TASK DETAILS
Please copy out the passage on Great Lakes restoration and frack fluid tracking word for word, in full.

PAGE TEXT
● ● ● ●

Recent studies have demonstrated the value of more comprehensive assessments for prioritizing restoration investments, particularly when a broad suite of stressors or services can be quantified and mapped. However, to date the overlap and interaction between the cumulative impact of stressors and service provisioning has not been assessed in any ecosystem.
Since 2009, the Great Lakes have been the focus of a major restoration initiative entailing proposed expenditures of greater than $1 billion over 5 years by the U.S. government, targeting invasive species, nonpoint run-off, chemical pollution, and habitat alteration. High return on this restoration investment is expected because of enhanced property values, reduced water treatment costs, and increased tourism, recreation, and fisheries.
However, despite the fact that both stressors and services occur in defined locations and vary greatly across space in magnitude, no comprehensive spatial analysis has been available to guide restoration efforts in the Great Lakes.
GLEAM’s home page is here.
Fingerprinting frack fluids
Speaking of threats to fresh water, and high-tech responses to environmental harm, you might take a look at Andy Revkin’s blog of two days ago.
It reports on two current projects to give the chemicals used in natural-gas fracking a harmless chemical signature, which would allow them to be tracked back to the source, not unlike the tagging required in the manufacture of certain explosives.

● ● ● ●

ENTRIES SUPPLIED
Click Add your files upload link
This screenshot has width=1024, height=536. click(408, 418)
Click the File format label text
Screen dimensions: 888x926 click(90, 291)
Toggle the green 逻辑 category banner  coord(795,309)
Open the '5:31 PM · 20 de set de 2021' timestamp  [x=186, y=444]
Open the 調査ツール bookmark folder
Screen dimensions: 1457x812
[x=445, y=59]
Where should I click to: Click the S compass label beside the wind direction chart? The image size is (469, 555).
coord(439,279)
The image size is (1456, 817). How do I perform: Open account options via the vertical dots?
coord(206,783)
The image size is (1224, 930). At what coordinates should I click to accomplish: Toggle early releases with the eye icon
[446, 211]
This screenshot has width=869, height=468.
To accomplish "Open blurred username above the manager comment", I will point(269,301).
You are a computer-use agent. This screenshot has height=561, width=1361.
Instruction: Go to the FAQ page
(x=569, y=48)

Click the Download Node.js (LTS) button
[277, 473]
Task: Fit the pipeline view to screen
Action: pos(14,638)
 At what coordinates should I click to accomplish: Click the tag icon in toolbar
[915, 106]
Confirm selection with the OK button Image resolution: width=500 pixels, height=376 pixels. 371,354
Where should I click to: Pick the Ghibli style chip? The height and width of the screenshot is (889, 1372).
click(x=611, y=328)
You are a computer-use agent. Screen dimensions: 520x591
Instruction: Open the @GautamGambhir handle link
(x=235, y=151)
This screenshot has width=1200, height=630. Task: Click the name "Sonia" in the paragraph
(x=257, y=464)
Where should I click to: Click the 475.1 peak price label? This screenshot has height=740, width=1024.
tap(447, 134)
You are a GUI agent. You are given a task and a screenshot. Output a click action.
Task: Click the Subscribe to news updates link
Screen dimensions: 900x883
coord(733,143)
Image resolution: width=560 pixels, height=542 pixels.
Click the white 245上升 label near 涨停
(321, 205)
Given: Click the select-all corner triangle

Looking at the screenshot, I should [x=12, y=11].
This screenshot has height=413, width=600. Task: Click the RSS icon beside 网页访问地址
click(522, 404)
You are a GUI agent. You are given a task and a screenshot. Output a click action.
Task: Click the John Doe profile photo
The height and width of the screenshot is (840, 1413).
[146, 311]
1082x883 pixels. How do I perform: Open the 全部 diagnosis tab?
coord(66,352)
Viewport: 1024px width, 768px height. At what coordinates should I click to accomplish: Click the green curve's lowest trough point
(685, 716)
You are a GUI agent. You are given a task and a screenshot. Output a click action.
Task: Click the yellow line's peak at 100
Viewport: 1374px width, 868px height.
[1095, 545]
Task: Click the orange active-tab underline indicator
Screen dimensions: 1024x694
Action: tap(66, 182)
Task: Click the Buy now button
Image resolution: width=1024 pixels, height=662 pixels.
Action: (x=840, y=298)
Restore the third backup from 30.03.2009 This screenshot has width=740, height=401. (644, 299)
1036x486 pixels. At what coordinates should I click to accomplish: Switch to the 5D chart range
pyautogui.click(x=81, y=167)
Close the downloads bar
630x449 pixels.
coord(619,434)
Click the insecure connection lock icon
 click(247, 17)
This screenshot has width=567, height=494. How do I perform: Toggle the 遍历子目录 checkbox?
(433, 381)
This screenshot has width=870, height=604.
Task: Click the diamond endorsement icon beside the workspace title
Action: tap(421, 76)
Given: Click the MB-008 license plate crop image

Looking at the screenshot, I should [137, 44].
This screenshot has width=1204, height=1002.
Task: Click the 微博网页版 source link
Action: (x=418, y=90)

● ● ● ●

RESULT FOR THIS TASK
Recent studies have demonstrated the value of more comprehensive assessments for prioritizing restoration investments, particularly when a broad suite of stressors or services can be quantified and mapped. However, to date the overlap and interaction between the cumulative impact of stressors and service provisioning has not been assessed in any ecosystem.
Since 2009, the Great Lakes have been the focus of a major restoration initiative entailing proposed expenditures of greater than $1 billion over 5 years by the U.S. government, targeting invasive species, nonpoint run-off, chemical pollution, and habitat alteration. High return on this restoration investment is expected because of enhanced property values, reduced water treatment costs, and increased tourism, recreation, and fisheries.
However, despite the fact that both stressors and services occur in defined locations and vary greatly across space in magnitude, no comprehensive spatial analysis has been available to guide restoration efforts in the Great Lakes.
GLEAM’s home page is here.
Fingerprinting frack fluids
Speaking of threats to fresh water, and high-tech responses to environmental harm, you might take a look at Andy Revkin’s blog of two days ago.
It reports on two current projects to give the chemicals used in natural-gas fracking a harmless chemical signature, which would allow them to be tracked back to the source, not unlike the tagging required in the manufacture of certain explosives.